第3話 ジャズマスターと夜光虫
二組目のバンドがステージに現れる。
と、俺の目は、ステージ右方の、青い服を着た女性に行った。
なぜなら、彼女の持っていたギターは、俺の好きなバンドのリードギタリストと同じ、
「Fender JAZZMASTER」(ジャズマスター)だったからだ。
刹那。爆音で、曲が始まる。
「16.6℃です、‘‘16TEEN COMICK KNOWING‘‘‼」
ドラムカウントから、曲のイントロが始まる。
ギターボーカルが、歌を叫び散らかす。
ベースが、地を這うようにブンブン唸る。
ドラムが、人生で一度も聞いたことのないような、爆音を弾き出す。
そしてリードギターが、音で俺の頭を殴りつける。
しかし、彼女は飛びぬけて上手かった。素人耳でもそれは解った。
音は歪んでいるのに、幻想的だった。幻影が見えちまった。
観客たちは、ステージの前でブンブン頭を振る。拳を上げる。
俺も、気付いたら自然と、ビートに乗って体を揺らしていた。
一曲目はあっという間に終わった。途中、ギターボーカルのMCが挟まる。
「今日は風邪ひいたギターの代わりに、臨時で知り合いの子に弾いてもらってます。」
そうなのか。そして、二曲、三曲目と繋がっていく中で、俺は確信していた。
「このリードギタリストとバンドが組みたい」と。
曲が終わる。
「次のライブの予定は、えー、朝日川ヒルズ、ってところでやります。是非、見に来てください。
物販が~」
二組目のバンドがはけていく。彼らはくしくも、初めて俺に生でロックをぶちかましたバンドになった。
「~。」
隣の宮田が何かを喋っている。が、スピーカー近くで聞いていたせいか、まったく聴こえない。
「すまん、耳やられた。」
「おお、鼓膜逝ったかもな。次。次が俺の目当てのバンドよ。」
気づくと、会場内の人数が多くなっていた。人気のバンドらしい。
が。正直、二組目のバンドの衝撃が強すぎて、宮田の目当ての三組目のバンドのことは、
あまり覚えていなかった。彼らのアンコールが終わり、俺は会場から出る。宮田は誰かと談笑していた。

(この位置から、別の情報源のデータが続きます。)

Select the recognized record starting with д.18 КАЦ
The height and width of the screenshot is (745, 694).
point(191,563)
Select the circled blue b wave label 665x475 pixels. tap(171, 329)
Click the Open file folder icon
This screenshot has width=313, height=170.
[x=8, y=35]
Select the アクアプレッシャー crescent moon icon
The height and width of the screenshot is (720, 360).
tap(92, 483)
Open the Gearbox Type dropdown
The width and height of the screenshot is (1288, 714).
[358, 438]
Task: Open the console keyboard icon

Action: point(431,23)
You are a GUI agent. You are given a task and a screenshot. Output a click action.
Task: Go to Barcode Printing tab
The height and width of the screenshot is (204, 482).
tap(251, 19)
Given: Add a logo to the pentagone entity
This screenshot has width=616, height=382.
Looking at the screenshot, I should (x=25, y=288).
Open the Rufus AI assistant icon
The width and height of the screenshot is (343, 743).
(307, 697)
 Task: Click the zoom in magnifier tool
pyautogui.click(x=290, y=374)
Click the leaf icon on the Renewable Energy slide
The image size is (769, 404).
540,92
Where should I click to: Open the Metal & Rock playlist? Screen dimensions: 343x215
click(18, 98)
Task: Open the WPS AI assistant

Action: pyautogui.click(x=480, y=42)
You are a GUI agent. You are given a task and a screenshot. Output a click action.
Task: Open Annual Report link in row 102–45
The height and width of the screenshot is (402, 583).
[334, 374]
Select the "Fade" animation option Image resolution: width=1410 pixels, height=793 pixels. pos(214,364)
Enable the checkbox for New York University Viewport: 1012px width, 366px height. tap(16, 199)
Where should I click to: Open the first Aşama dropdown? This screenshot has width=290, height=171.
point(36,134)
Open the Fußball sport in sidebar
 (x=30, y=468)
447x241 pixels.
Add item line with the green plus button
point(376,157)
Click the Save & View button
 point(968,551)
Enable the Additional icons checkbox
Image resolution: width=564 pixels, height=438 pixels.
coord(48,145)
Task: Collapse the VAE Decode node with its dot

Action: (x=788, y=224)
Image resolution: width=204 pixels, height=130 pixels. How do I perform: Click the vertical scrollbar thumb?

エントランスから出る。煙草の匂いに慣れてきて、なんか俺、若干ハイになっているかもしれん。やばい。
すると、そこにさっきのリードギターの女の子が、立っていた。
「あっ…」
その時、体に電撃が走る。なんかこの機会を絶対に逃しちゃいけない、っと思った。
「ライブ、かっこよかったです。」
黒髪のロングヘアーのその子は笑って、
「あ、ありがとうございます。」
と答えた。
「よければこれ、聴いてくれませんか?」
「え?」
俺は、家で作ったデモテープを、彼女に渡した。
「実は俺、バンドがやりたくて。家でデモを作ってるんですよ。
どうせなら、誰かに聴いてほしくて。」
「へぇー。後で聴かせてもらいます。」
「あ、ありがとうございます!これ、俺の連絡先、」
「なーにやってんだよ、秀太。」
「うわッ、宮田!」
「すみませんね、こいつ、初めてのライブでのぼせちゃって。」
「え、ライブ初めてだったんですか。」
「え、ええ。」
「じゃ、いい音聴いたし次、飲み行くぞー。」
「わ、ちょっと待てって。」
「うるせー。」
俺は、宮田に連れられ、夜に消えていった。